◆ **GIVEN RECORDS**:
____________

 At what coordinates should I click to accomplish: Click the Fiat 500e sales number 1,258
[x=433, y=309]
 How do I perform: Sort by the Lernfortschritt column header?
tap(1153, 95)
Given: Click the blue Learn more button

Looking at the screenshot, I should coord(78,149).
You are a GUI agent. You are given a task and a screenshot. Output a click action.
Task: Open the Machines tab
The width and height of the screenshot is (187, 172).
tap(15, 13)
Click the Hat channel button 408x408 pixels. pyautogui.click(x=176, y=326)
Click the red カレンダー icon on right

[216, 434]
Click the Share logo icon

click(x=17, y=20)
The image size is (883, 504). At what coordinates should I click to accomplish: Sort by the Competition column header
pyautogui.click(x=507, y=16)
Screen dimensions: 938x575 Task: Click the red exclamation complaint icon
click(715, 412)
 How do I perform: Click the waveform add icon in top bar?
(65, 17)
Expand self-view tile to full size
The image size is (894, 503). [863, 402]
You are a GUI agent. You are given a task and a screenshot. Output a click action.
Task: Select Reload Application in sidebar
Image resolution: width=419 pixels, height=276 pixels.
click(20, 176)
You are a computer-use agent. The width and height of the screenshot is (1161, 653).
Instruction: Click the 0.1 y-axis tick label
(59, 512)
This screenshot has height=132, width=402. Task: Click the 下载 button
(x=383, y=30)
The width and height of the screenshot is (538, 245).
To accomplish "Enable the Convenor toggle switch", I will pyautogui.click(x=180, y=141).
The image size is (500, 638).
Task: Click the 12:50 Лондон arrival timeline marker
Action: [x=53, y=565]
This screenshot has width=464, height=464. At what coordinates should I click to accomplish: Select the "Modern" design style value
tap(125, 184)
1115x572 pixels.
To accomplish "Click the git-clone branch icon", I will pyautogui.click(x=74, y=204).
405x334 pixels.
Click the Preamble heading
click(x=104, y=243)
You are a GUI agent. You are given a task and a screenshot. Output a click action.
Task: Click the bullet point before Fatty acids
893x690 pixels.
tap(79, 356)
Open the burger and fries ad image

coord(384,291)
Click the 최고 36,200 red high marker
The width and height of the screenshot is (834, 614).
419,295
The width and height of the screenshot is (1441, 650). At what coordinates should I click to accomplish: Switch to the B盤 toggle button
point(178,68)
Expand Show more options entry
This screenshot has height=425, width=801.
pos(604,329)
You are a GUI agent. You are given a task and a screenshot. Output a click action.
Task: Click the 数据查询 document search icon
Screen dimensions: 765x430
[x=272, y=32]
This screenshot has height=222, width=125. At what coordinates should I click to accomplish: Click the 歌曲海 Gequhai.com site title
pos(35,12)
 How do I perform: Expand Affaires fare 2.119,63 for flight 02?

____________

◆ **GIVEN TASK**:
Rewrite all of the entries above with every instance of "GUI agent" changed to "UI agent" and all other text left as it is.

◆ **COMPLETE ANSWER**:
 At what coordinates should I click to accomplish: Click the Fiat 500e sales number 1,258
[x=433, y=309]
 How do I perform: Sort by the Lernfortschritt column header?
tap(1153, 95)
Given: Click the blue Learn more button

Looking at the screenshot, I should coord(78,149).
You are a UI agent. You are given a task and a screenshot. Output a click action.
Task: Open the Machines tab
The width and height of the screenshot is (187, 172).
tap(15, 13)
Click the Hat channel button 408x408 pixels. pyautogui.click(x=176, y=326)
Click the red カレンダー icon on right

[216, 434]
Click the Share logo icon

click(x=17, y=20)
The image size is (883, 504). At what coordinates should I click to accomplish: Sort by the Competition column header
pyautogui.click(x=507, y=16)
Screen dimensions: 938x575 Task: Click the red exclamation complaint icon
click(715, 412)
 How do I perform: Click the waveform add icon in top bar?
(65, 17)
Expand self-view tile to full size
The image size is (894, 503). [863, 402]
You are a UI agent. You are given a task and a screenshot. Output a click action.
Task: Select Reload Application in sidebar
Image resolution: width=419 pixels, height=276 pixels.
click(20, 176)
You are a computer-use agent. The width and height of the screenshot is (1161, 653).
Instruction: Click the 0.1 y-axis tick label
(59, 512)
This screenshot has height=132, width=402. Task: Click the 下载 button
(x=383, y=30)
The width and height of the screenshot is (538, 245).
To accomplish "Enable the Convenor toggle switch", I will pyautogui.click(x=180, y=141).
The image size is (500, 638).
Task: Click the 12:50 Лондон arrival timeline marker
Action: [x=53, y=565]
This screenshot has width=464, height=464. At what coordinates should I click to accomplish: Select the "Modern" design style value
tap(125, 184)
1115x572 pixels.
To accomplish "Click the git-clone branch icon", I will pyautogui.click(x=74, y=204).
405x334 pixels.
Click the Preamble heading
click(x=104, y=243)
You are a UI agent. You are given a task and a screenshot. Output a click action.
Task: Click the bullet point before Fatty acids
893x690 pixels.
tap(79, 356)
Open the burger and fries ad image

coord(384,291)
Click the 최고 36,200 red high marker
The width and height of the screenshot is (834, 614).
419,295
The width and height of the screenshot is (1441, 650). At what coordinates should I click to accomplish: Switch to the B盤 toggle button
point(178,68)
Expand Show more options entry
This screenshot has height=425, width=801.
pos(604,329)
You are a UI agent. You are given a task and a screenshot. Output a click action.
Task: Click the 数据查询 document search icon
Screen dimensions: 765x430
[x=272, y=32]
This screenshot has height=222, width=125. At what coordinates should I click to accomplish: Click the 歌曲海 Gequhai.com site title
pos(35,12)
 How do I perform: Expand Affaires fare 2.119,63 for flight 02?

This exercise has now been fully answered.